From a topological point of view, the crystal structure of (III), which is a stoichiometric dihydrate, shows similarities with that of (II). Two coplanar subunits form centrosymmetric R22(8) and R23(8) rings via intermolecular N+—H···O and N—H···O hydrogen bonds. In this case, however, these pairs further self-organize through an intermolecular R22(8) N—H···O interaction formed around an inversion centre, to give infinite chains of rings running approximately parallel to the [100] direction. The formation of this two-dimensional array is then reinforced by two water molecules (Fig. 7). There are auxiliary C—H···O interactions between two C—H groups of the benzamidinium cation, and carbonyl atom O1 of the Dil- anion and one water molecule (Table 4).
The molecules of (IV) are linked by a combination of five N+—H···O and N+—H···N- (±)-CAHB (Table 5). Neighbouring subunits form a sheet-like structure via three structurally significant hydrogen bonds (Fig. 8). Two centrosymmetric subunits are linked by two independent N+—H···O hydrogen bonds, forming fused centrosymmetric rings with graph-set motifs R33(12) and R22(8). An N+—H···N- homonuclear (±)-CAHB then connects these two subunits in a adjoining centrosymmetric R44(12) ring.
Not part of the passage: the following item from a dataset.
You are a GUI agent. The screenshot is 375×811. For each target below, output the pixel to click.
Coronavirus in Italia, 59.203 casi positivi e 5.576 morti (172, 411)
Propagation by inversion of these subunits suffices to link all the molecules into a sheet approximately along the [010] direction [A sheet needs a plane, not a direction]. Formation of the sheet is reinforced by three intermolecular C—H···O interactions.
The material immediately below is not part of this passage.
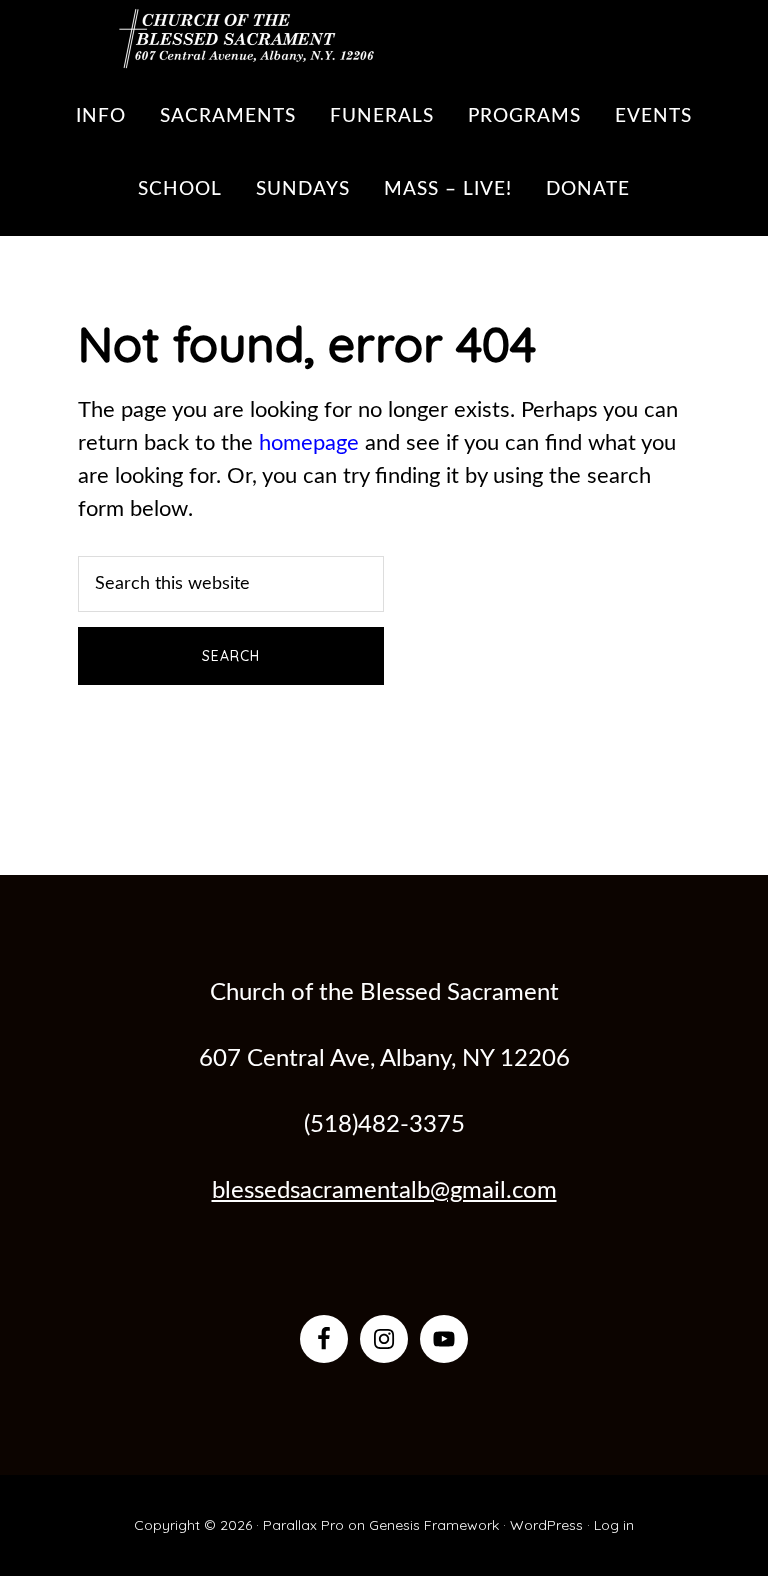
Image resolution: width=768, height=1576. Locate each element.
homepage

From a supramolecular retrosynthesis perspective, only those synthons that occur repeatedly in crystal structures, namely robust synthons of a particular set of functional groups, are useful in crystal design (Nangia & Desiraju, 1998). Moreover, hydrogen bonds are often formed in a hierarchical fashion (Etter, 1990; Allen et al., 1999; Bis et al., 2007; Shattock et al., 2008), and there is a need to ascertain the prevalence of a particular heterosynthon over another in a competitive environment. From the results reported here, only the crystal structure of (I) is consistent with the R22(8) supramolecular heterosynthon persistence exhibited by the benzamidinium adducts that have been archived in the Cambridge Structural Database (CSD, Version?; Allen, 2002). Consequently, it would be of interest to pursue crystal engineering studies that provide possible correlations between the synthons used and the topology of the hydrogen bonds in benzamidinium-containing molecular salts. Moreover, such proton-transfer adducts are ideally suited to studying the competition between different supramolecular heterosynthons if the counterions in benzamidinium salts are from molecules having acceptor groups whose nature is modified in a graded manner through chemical synthesis. Work in this laboratory has begun to tackle this issue, and a systematic analysis of the structural consequences for solid-state assembly in benzamidinium proton-transfer adducts, as a function of the hydrogen-bond acceptor properties of the coupling agents, is currently under investigation.